Josef Staudigl (the elder; 14 April 1807 – 28 March 1861) was an Austrian bass singer.

== Life ==
Staudigl was born in Wöllersdorf on 14 April 1807. attended the school in Wiener Neustadt and, from 1825, was a novice in the Benedictine monastery of Stift Melk. In 1827 he went to Vienna to study surgery there. On account of poverty he began to do some singing as a subsidiary enterprise, for he had possessed a very beautiful voice since childhood. When he won a professional appointment with the Wiener Hofoper, and had gained a great success there, he brought his studies as a medic to an end. He made his mark by taking the place of a singer who was due to appear as Pietro in Masaniello, who fell sick. In 1831 he became Hofkapellsänger (a court singer) and took part in the oratorio concerts of the Composers' Society.

He did some teaching, and one student worthy of mention is Karl Beck, the tenor who in 1850 created the title role in Richard Wagner's opera Lohengrin. Beck had made his debut in Prague in 1838.

Staudigl was already singing in London in 1842, when he appeared at Covent Garden in the German Company in the first English performance of Les Huguenots, in the role of Marcel. He was also in the English première of Norma, as Oroveso, in the following year. Through foreign engagements, especially in London, he also became very well known and highly esteemed internationally. He encouraged J.L. Hatton, who was Staudigl's accompanist at London concerts and also chorusmaster at the Theatre Royal, Drury Lane, to compose an opera (libretto by Edward Fitzball), Pasqual Bruno, and performed in it (in a German translation largely his own) in Vienna in 1844. Between 1845 und 1848 he sang with much success at the Theater an der Wien.

In 1846 Staudigl created the title role in Mendelssohn's Elijah, as part of the Birmingham Festival.

In 1847 in London he sang at Her Majesty's Theatre the role of Bertram, opposite Jenny Lind, in her London debut appearance in Robert le diable. During his engagement at Her Majesty's, he established a close relationship with Michael William Balfe, then the company's conductor, and upon returning to Vienna Staudigl helped to arrange German-language performances of Balfe's operas Keolanthe, The Bohemian Girl (as Die Zigeunerin), and The Bondman (as Die Mulatte). From 1848 to 1854 he sang at the Vienna State Opera. Josef Staudigl was one of the most famous bass singers of his age. He was greatly admired on the operatic stage, but was even more eminent as an interpreter of Lieder and as an Oratorio singer.
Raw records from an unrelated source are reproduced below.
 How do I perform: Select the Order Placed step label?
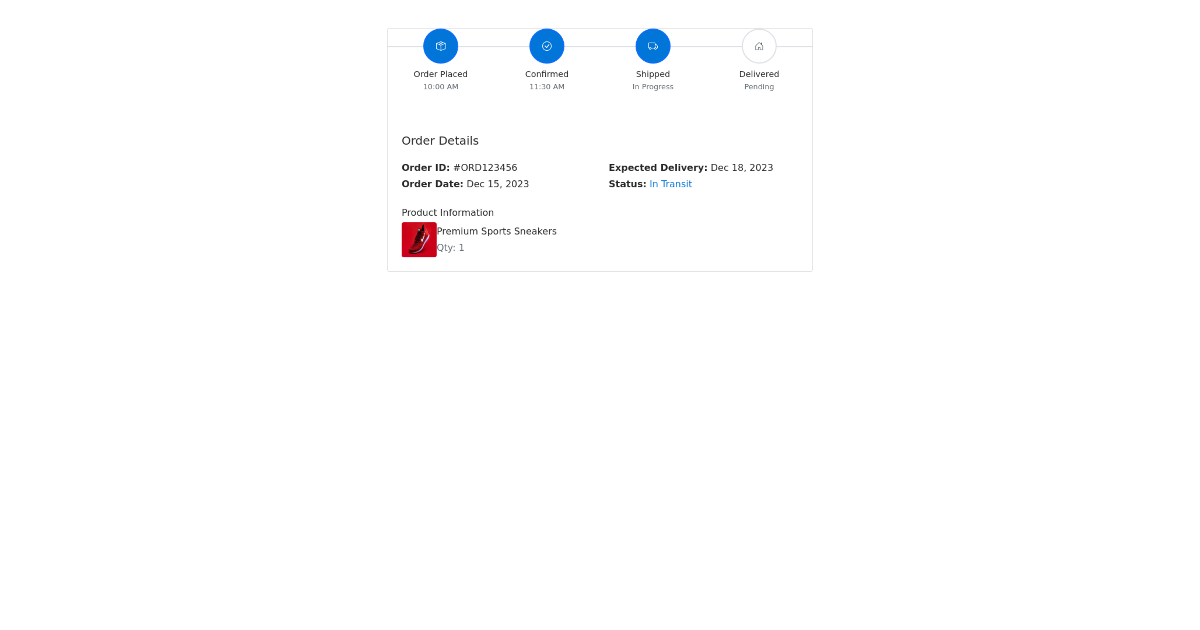point(440,74)
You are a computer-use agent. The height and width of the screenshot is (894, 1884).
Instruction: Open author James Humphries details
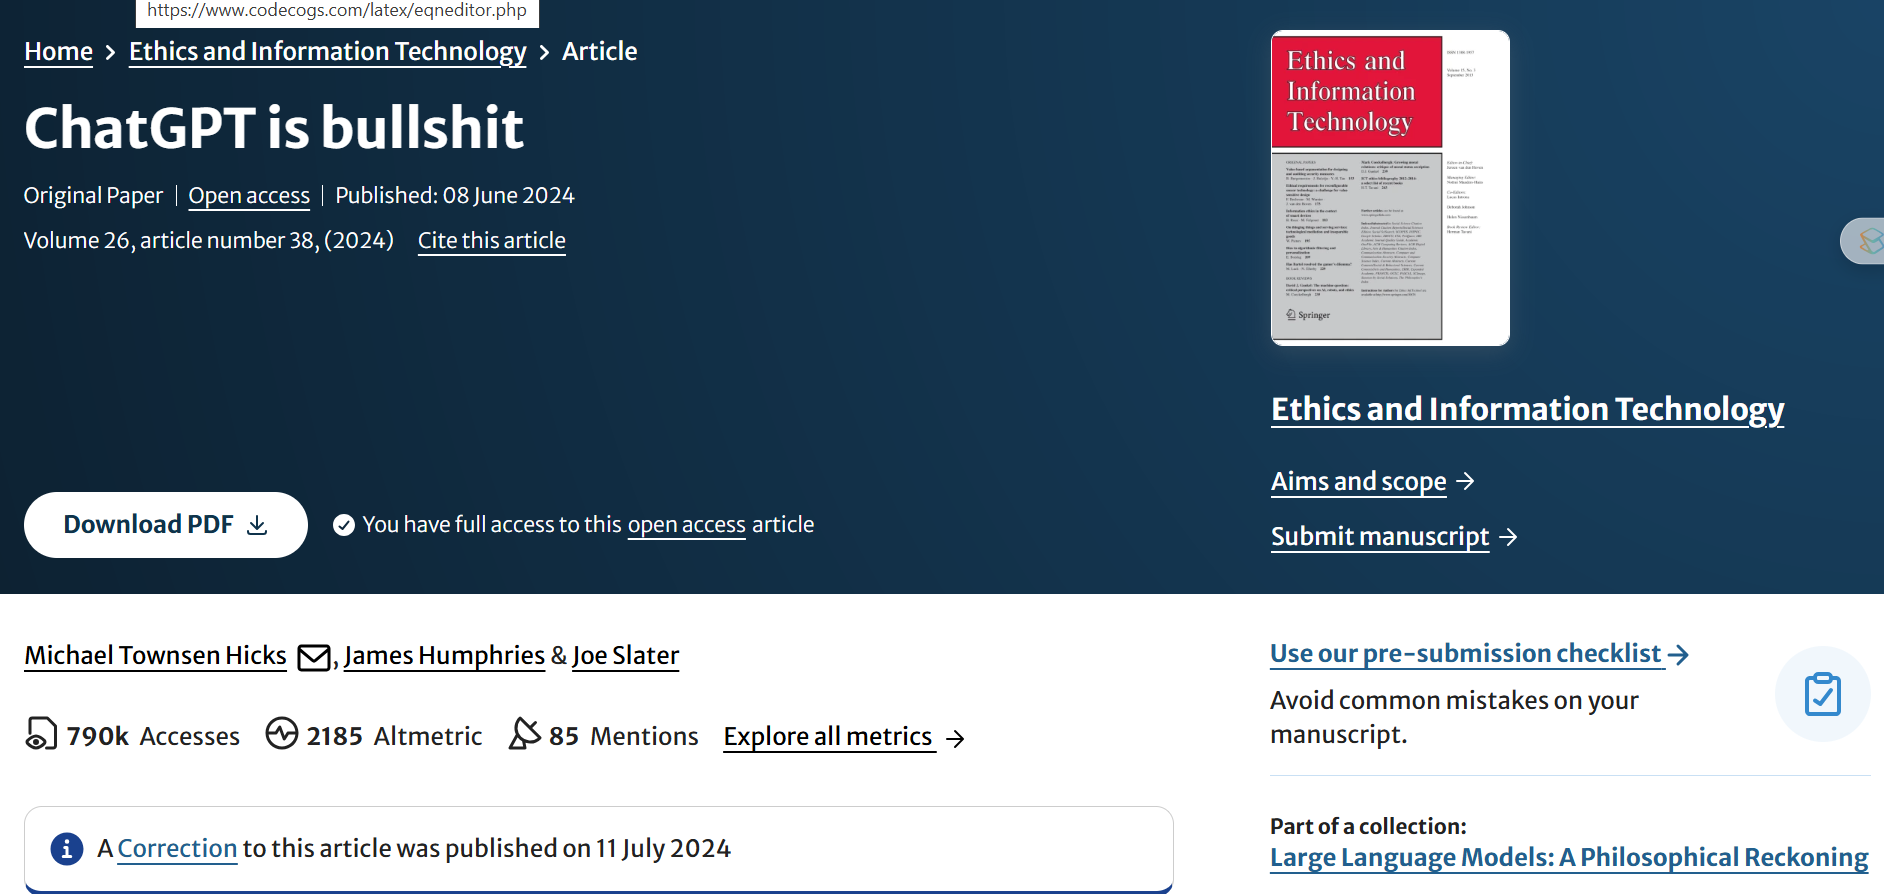pyautogui.click(x=444, y=656)
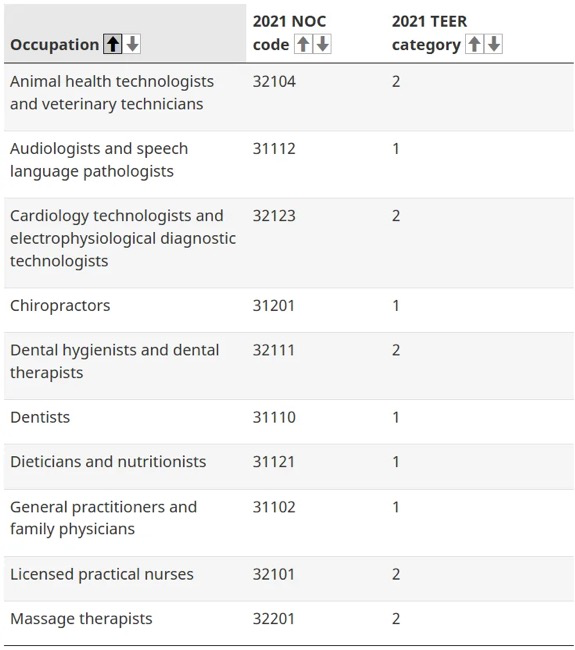The width and height of the screenshot is (575, 650).
Task: Click NOC code 32123 cell
Action: [274, 216]
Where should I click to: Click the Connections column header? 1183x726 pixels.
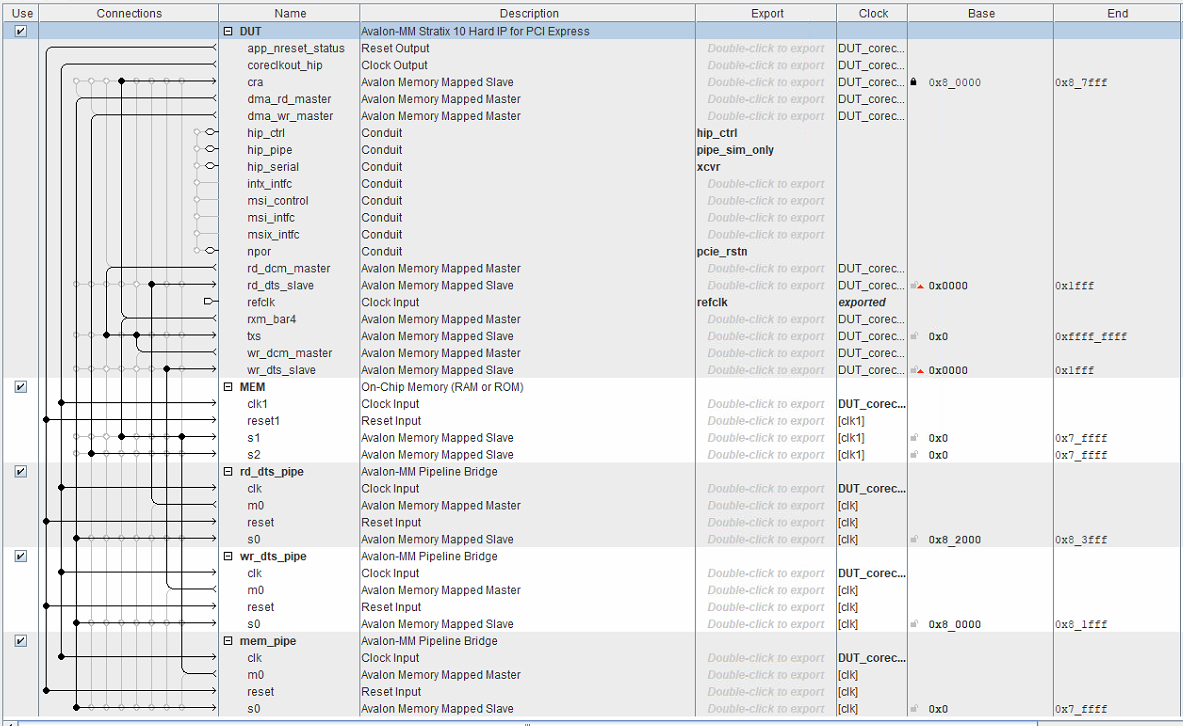pos(129,13)
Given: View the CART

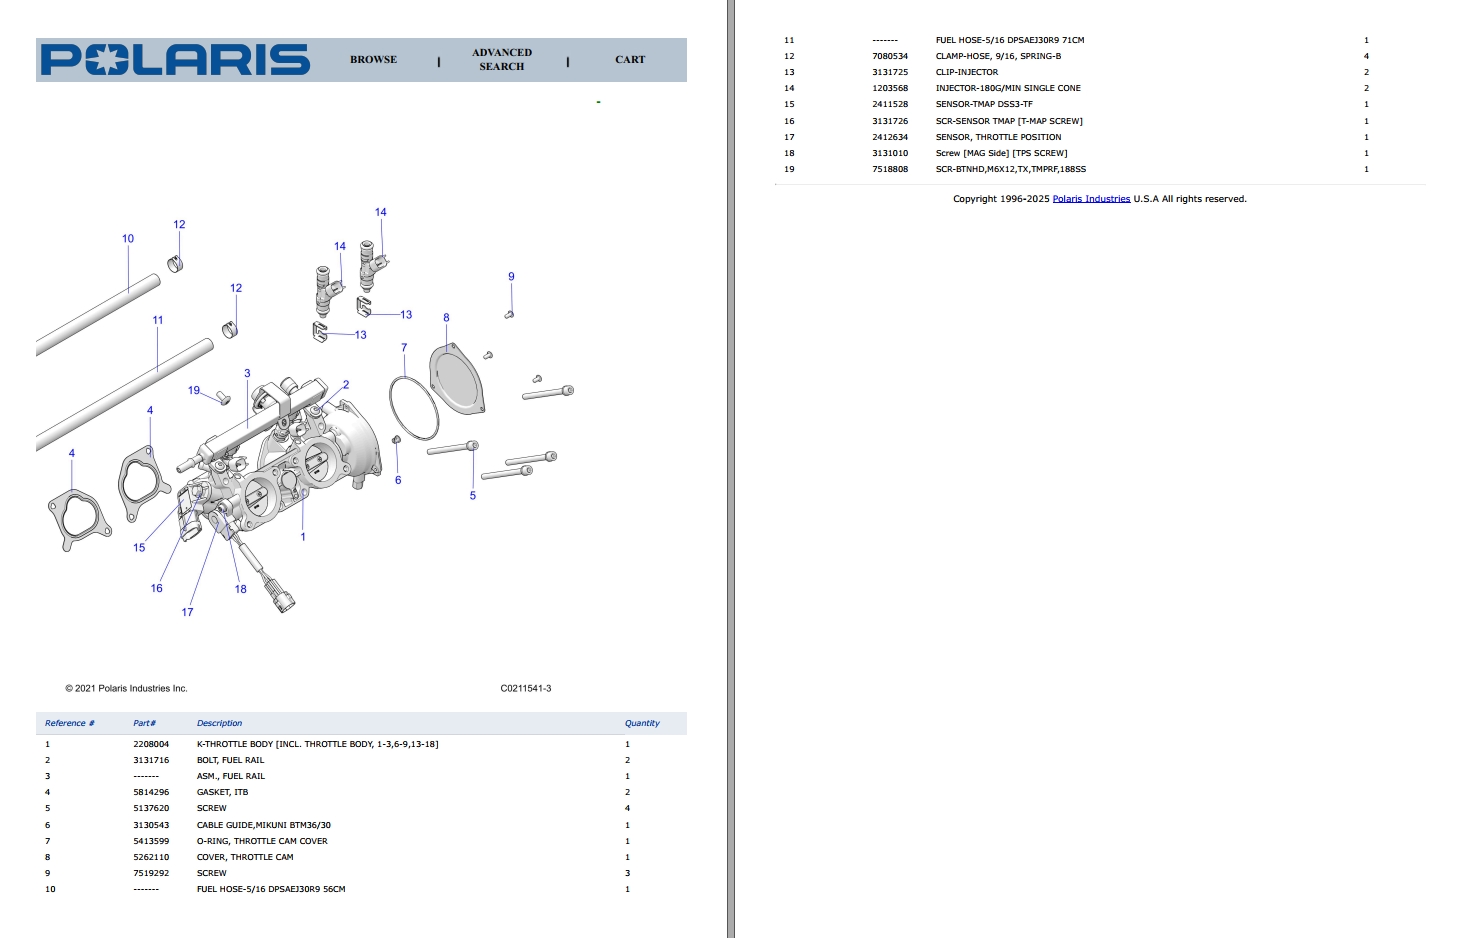Looking at the screenshot, I should coord(630,60).
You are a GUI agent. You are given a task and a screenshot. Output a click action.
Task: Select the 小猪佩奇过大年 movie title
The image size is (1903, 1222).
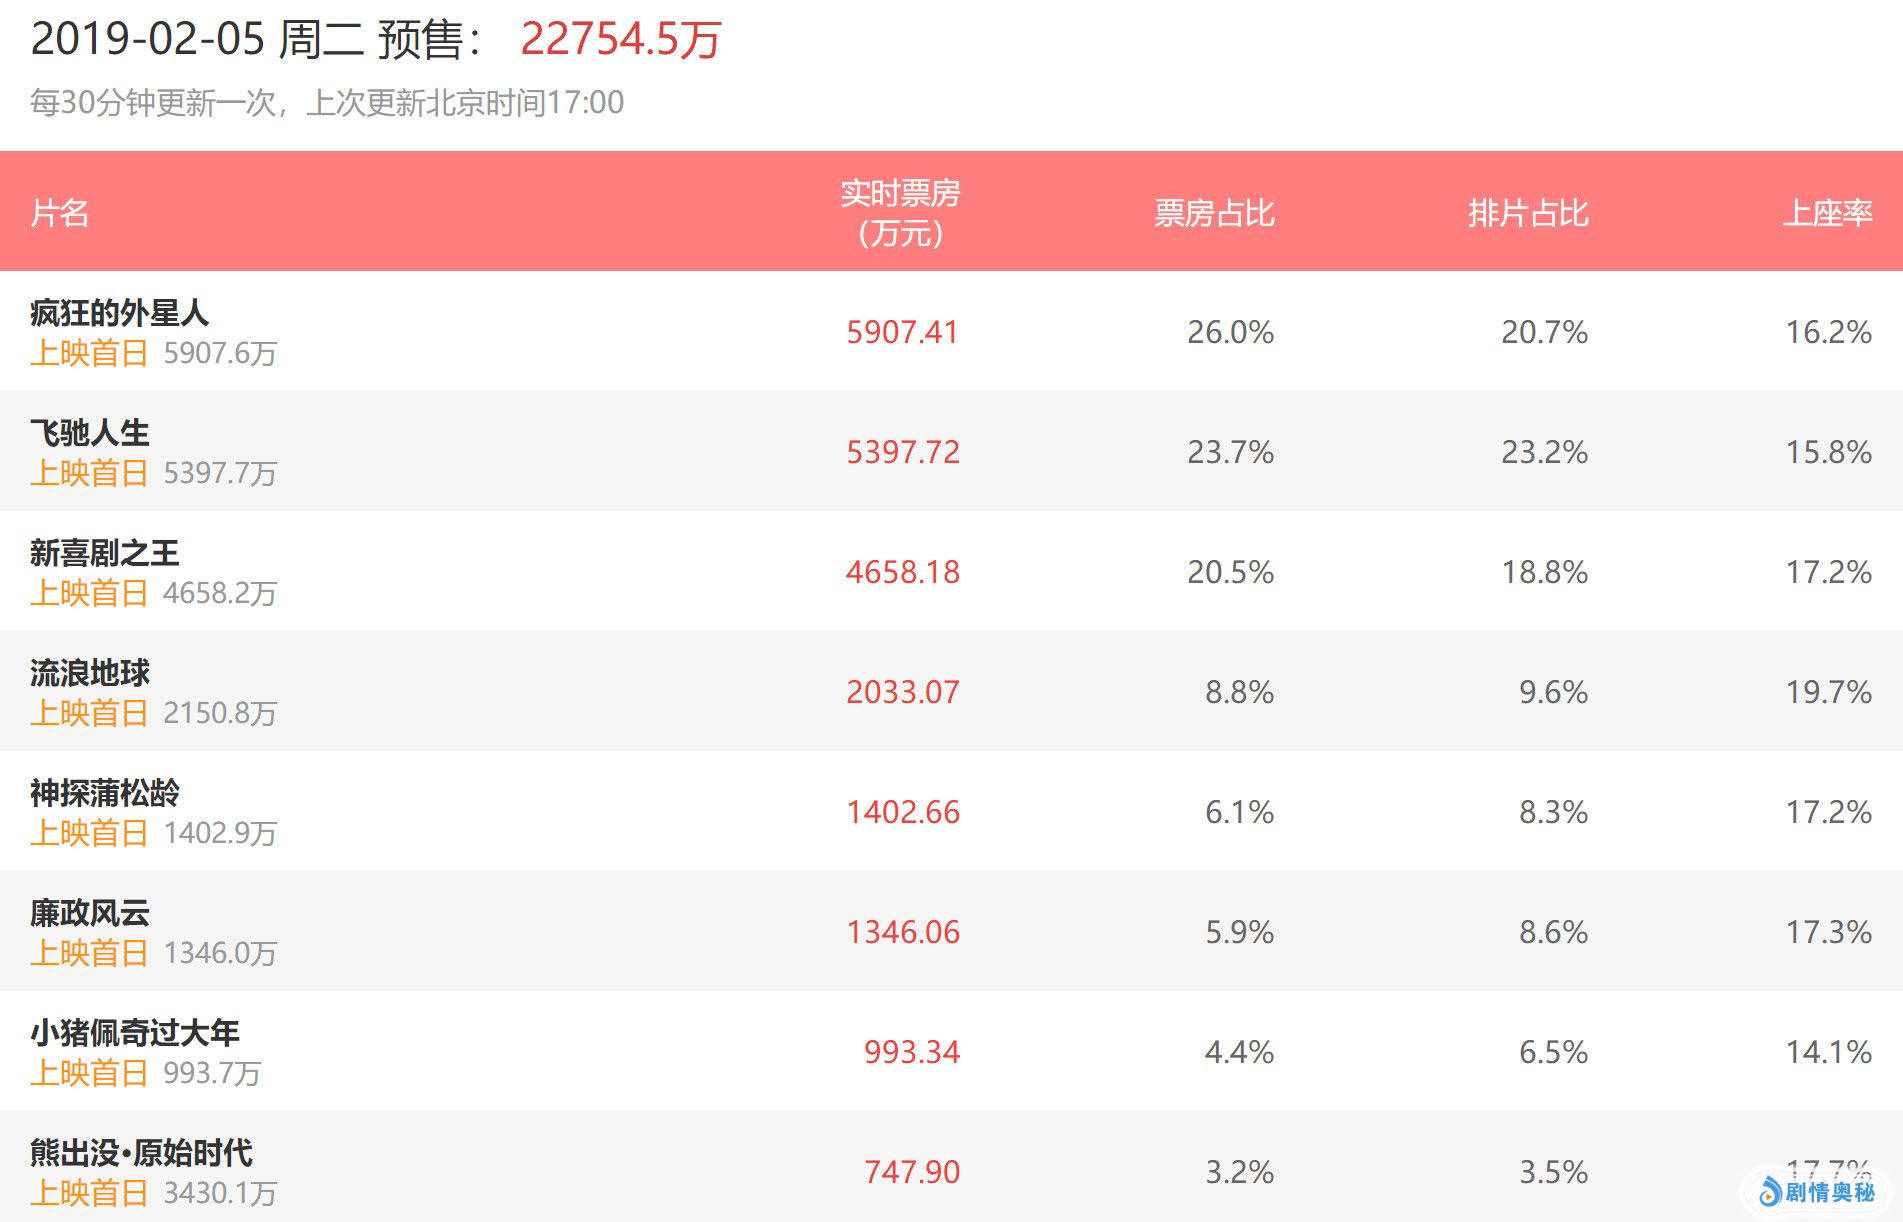135,1033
After 1856 he became increasingly emotionally disordered, and had to be admitted to the National Lunatic Asylum in Vienna. He died there on 28 March 1861 and was buried at the Catholic Cemetery of Matzleinsdorf. Since the raising of the cemetery his grave can still be seen and lies in the burial enclosure of the cemetery annex called Waldmüllerpark. In 1872 the Staudiglgasse (Staudigl Street) in Vienna-Favoriten was named after him. There is a plaque affixed to the house where he was born in Wöllersdorf.

== Sources ==
- C. Höslinger, 'Joseph Staudigl the elder', in Österreichisches Biographisches Lexikon 1815–1950 Vol. 13, (Austrian Academy of Sciences, Vienna 1957–2005), p. 120.
- H. Rosenthal and J. Warrack, 'Joseph Staudigl', The Concise Oxford Dictionary of Opera (O.U.P., London 1974 printing).